_Reading passage_:

== Segment start ==

Picturam
A PWA that translates speech into semantic images in real time, helping communication with elderly people who are deaf, illiterate or have verbal comprehension difficulties. Dual-mode pipeline (local GPU or cloud) with a two-layer cache.
The Challenge
Elderly people with hearing loss, illiteracy or comprehension problems miss much of what caregivers, therapists or family members tell them. Spoken language is a fragile channel that doesn't always reach the listener.
Results
- Dual-mode pipeline: local GPU (RTX 4080) or cloud, config-swappable
- Two-layer cache (exact phrase + concept) cuts latency 10-50x on repeats
- Typical latency ~200-300ms cached, 2-5s on fresh generation
- Use cases: care homes, speech therapy, family communication
The Solution
I built a PWA that captures the voice, transcribes it with Whisper, extracts the key concept with an LLM and generates a semantic image to accompany the sentence. The server orchestrates two interchangeable modes — local GPU (faster-whisper + Ollama + ComfyUI) or cloud (Deepgram + Gemini + fal.ai) — and a two-layer cache eliminates redundant work.
Motivation
I wanted to push the social use case of generative models: instead of decorative images, images that serve someone who can't hear or read. And along the way, experiment with a pipeline that could run on my local GPU or on cloud without changing the app.
Challenges
The hardest part was keeping usable latency on a pipeline with three models in series (STT → LLM → image). The two-layer cache and fuzzy matching of known people were the two decisions that made the conversational mode viable.
Learnings
I learned to design provider abstractions (STT/LLM/image) that can be swapped without coupling to a specific SDK, and that in real scenarios (a care home with flaky wifi) offline-first stops being optional.
Context
Most active project in my portfolio in 2026 (44 commits in 60 days). Technically solid MVP, pending a commercial milestone: open demo, care-home pilot, or third-party API.

== Segment end ==

_Exercise_:
Please rewrite the stretch of the Picturam project page from "The Challenge" through "eliminates redundant work.", changing "caregivers" to "nurses".

_Extracted information_:
== Segment start ==

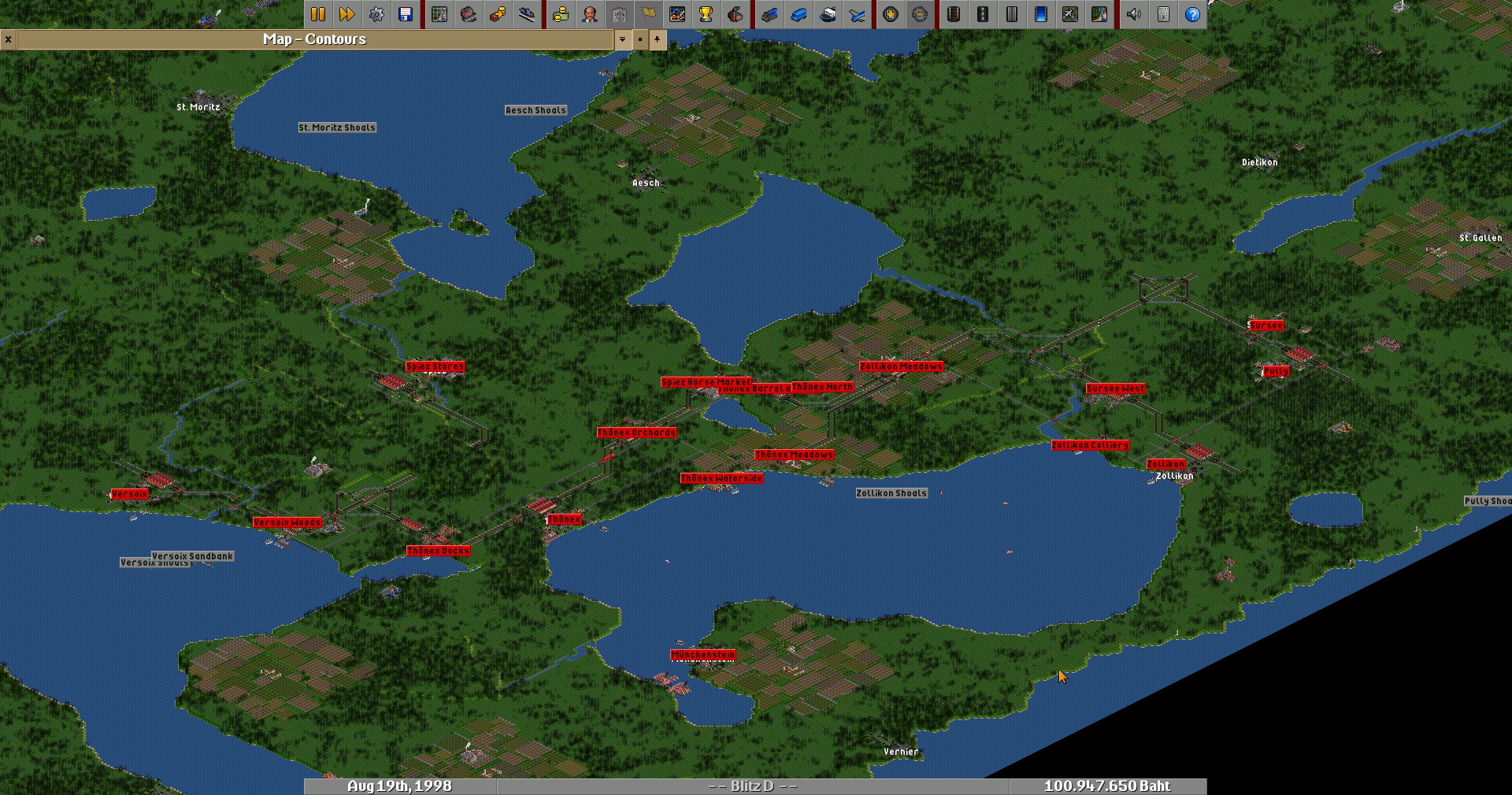This screenshot has width=1512, height=795.
Task: Open the train vehicle list
Action: (769, 14)
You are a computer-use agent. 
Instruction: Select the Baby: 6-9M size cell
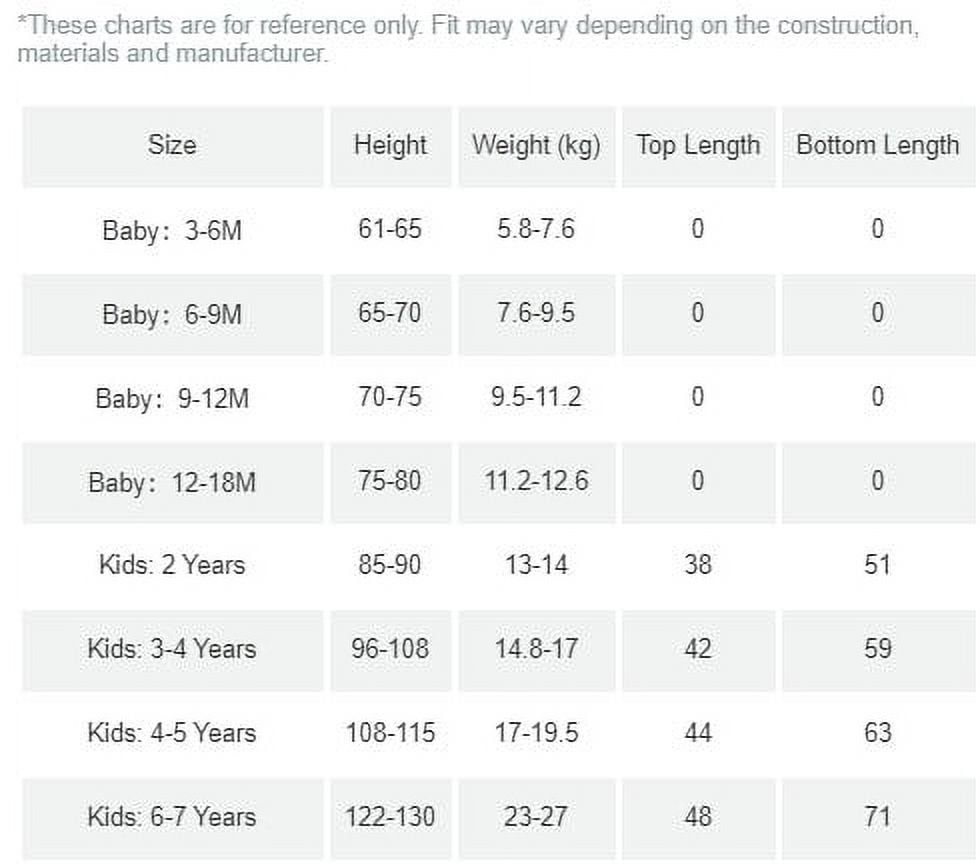tap(172, 314)
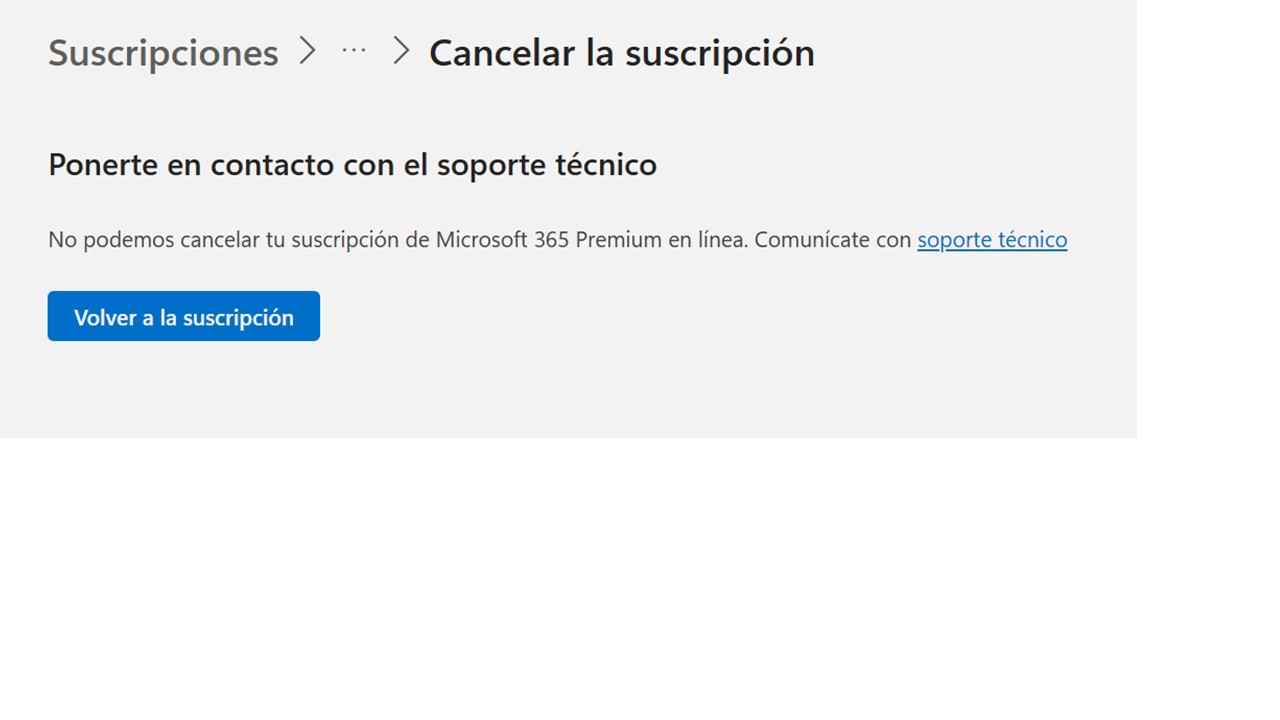Click the three-dot icon in the breadcrumb

(x=354, y=50)
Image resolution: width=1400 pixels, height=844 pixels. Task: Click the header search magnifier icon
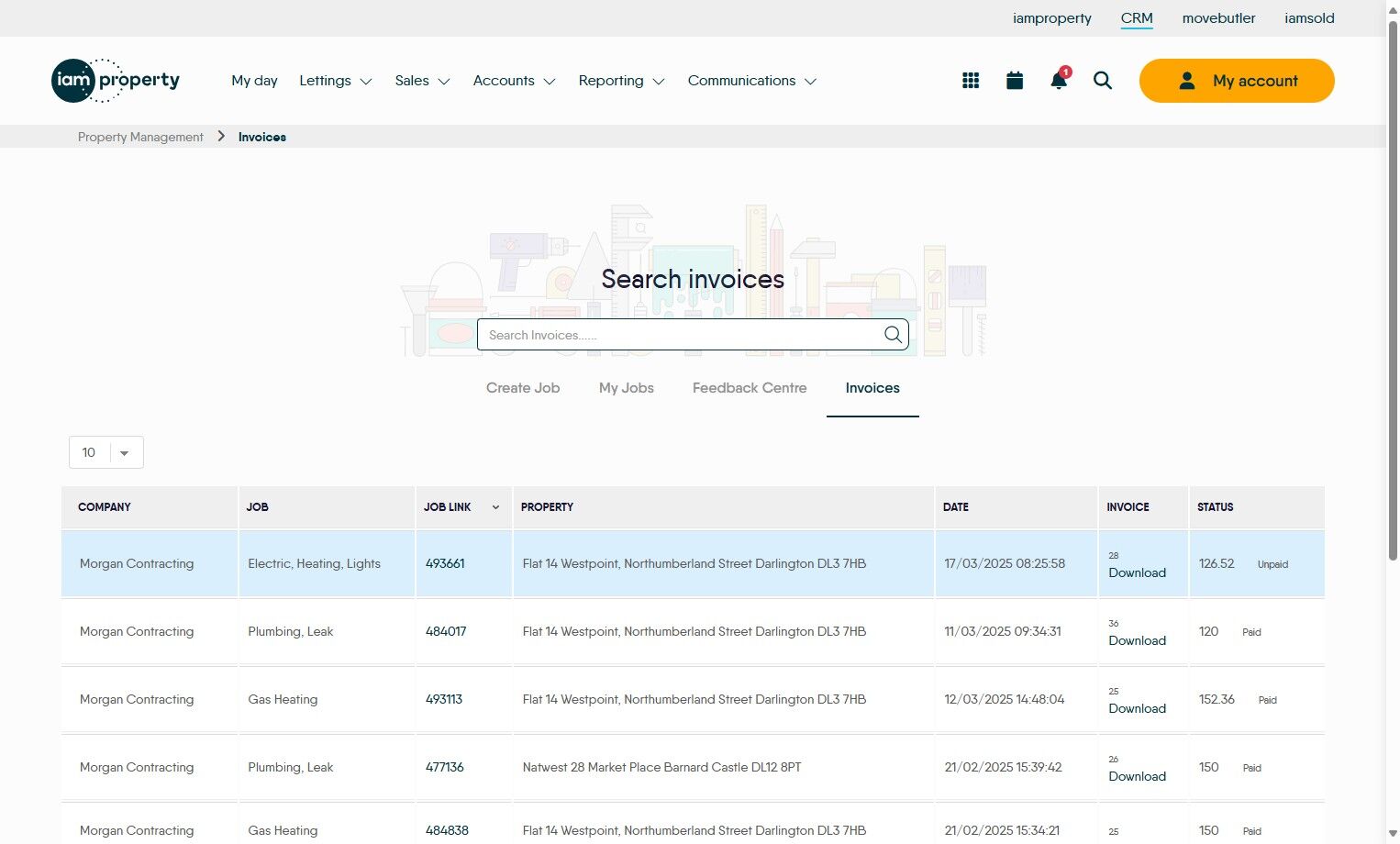1103,81
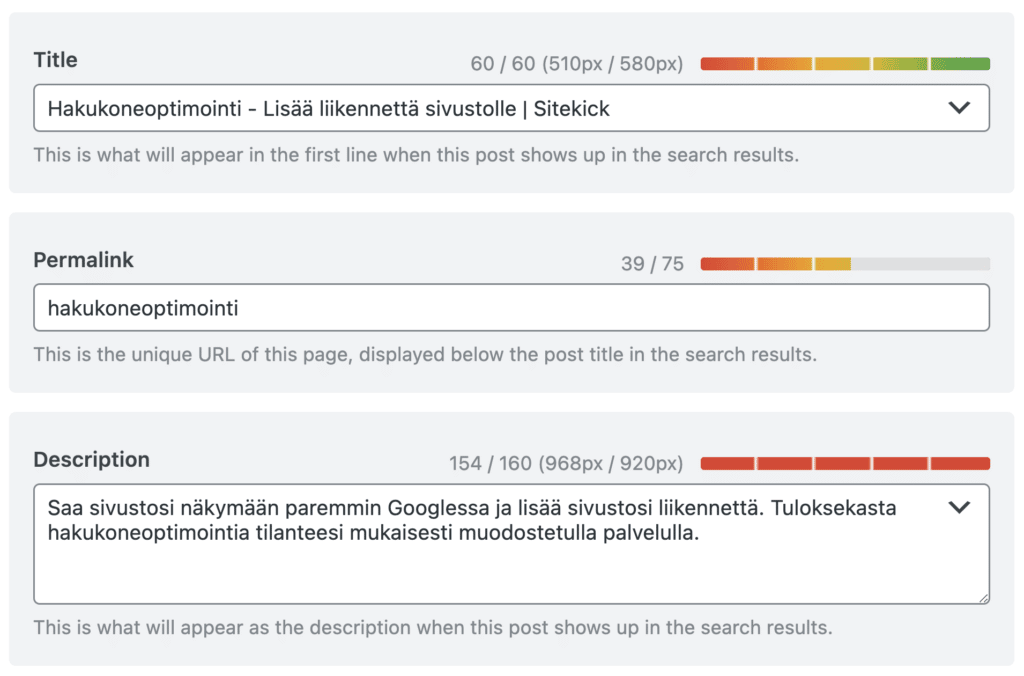Click the Permalink section heading label
Image resolution: width=1024 pixels, height=676 pixels.
click(x=83, y=260)
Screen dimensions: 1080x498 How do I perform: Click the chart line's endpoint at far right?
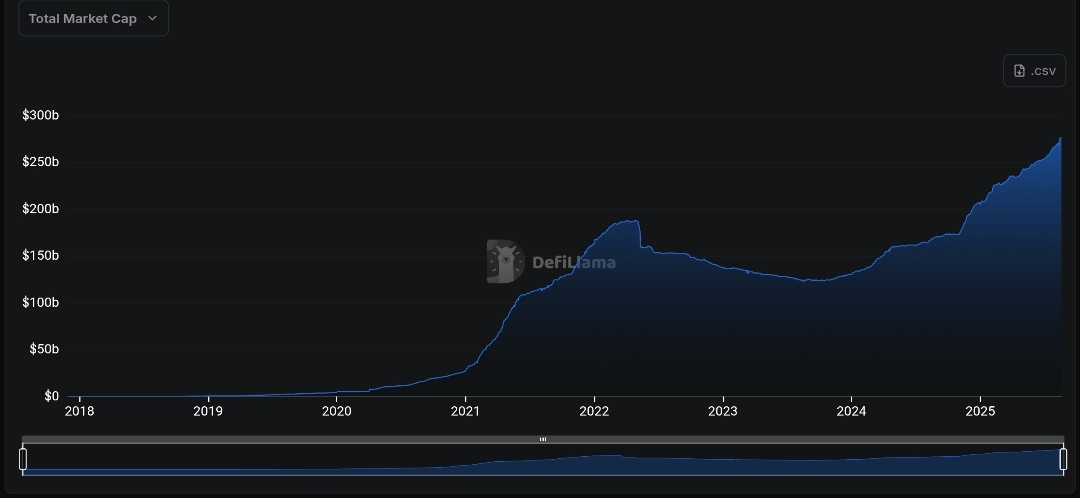point(1061,139)
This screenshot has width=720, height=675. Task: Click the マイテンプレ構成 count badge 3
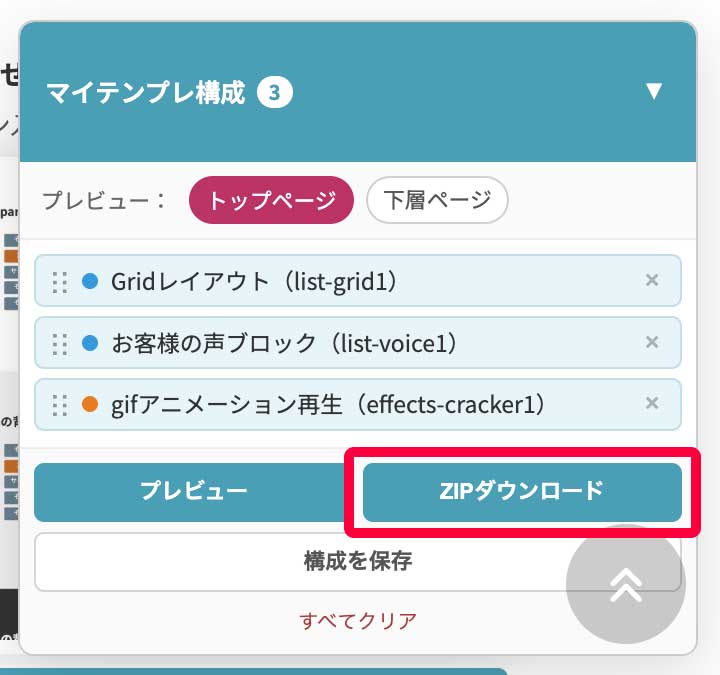[x=275, y=93]
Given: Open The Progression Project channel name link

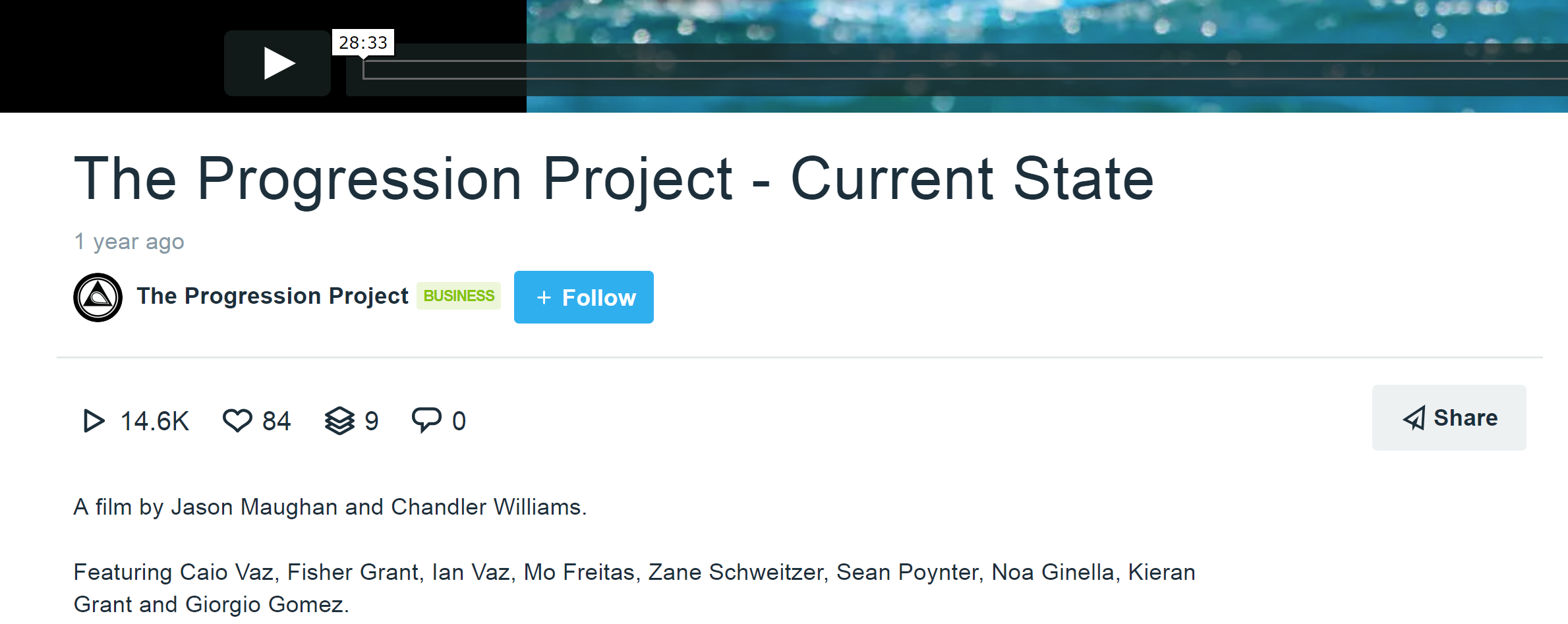Looking at the screenshot, I should [272, 297].
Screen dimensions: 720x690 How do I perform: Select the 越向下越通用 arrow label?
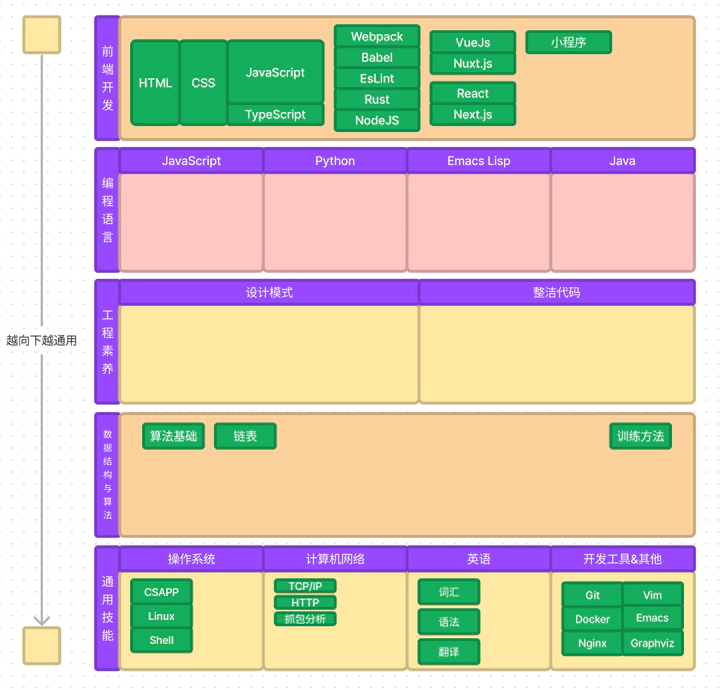[41, 340]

== Segment end ==

_Finished task_:
The Challenge
Elderly people with hearing loss, illiteracy or comprehension problems miss much of what nurses, therapists or family members tell them. Spoken language is a fragile channel that doesn't always reach the listener.
Results
- Dual-mode pipeline: local GPU (RTX 4080) or cloud, config-swappable
- Two-layer cache (exact phrase + concept) cuts latency 10-50x on repeats
- Typical latency ~200-300ms cached, 2-5s on fresh generation
- Use cases: care homes, speech therapy, family communication
The Solution
I built a PWA that captures the voice, transcribes it with Whisper, extracts the key concept with an LLM and generates a semantic image to accompany the sentence. The server orchestrates two interchangeable modes — local GPU (faster-whisper + Ollama + ComfyUI) or cloud (Deepgram + Gemini + fal.ai) — and a two-layer cache eliminates redundant work.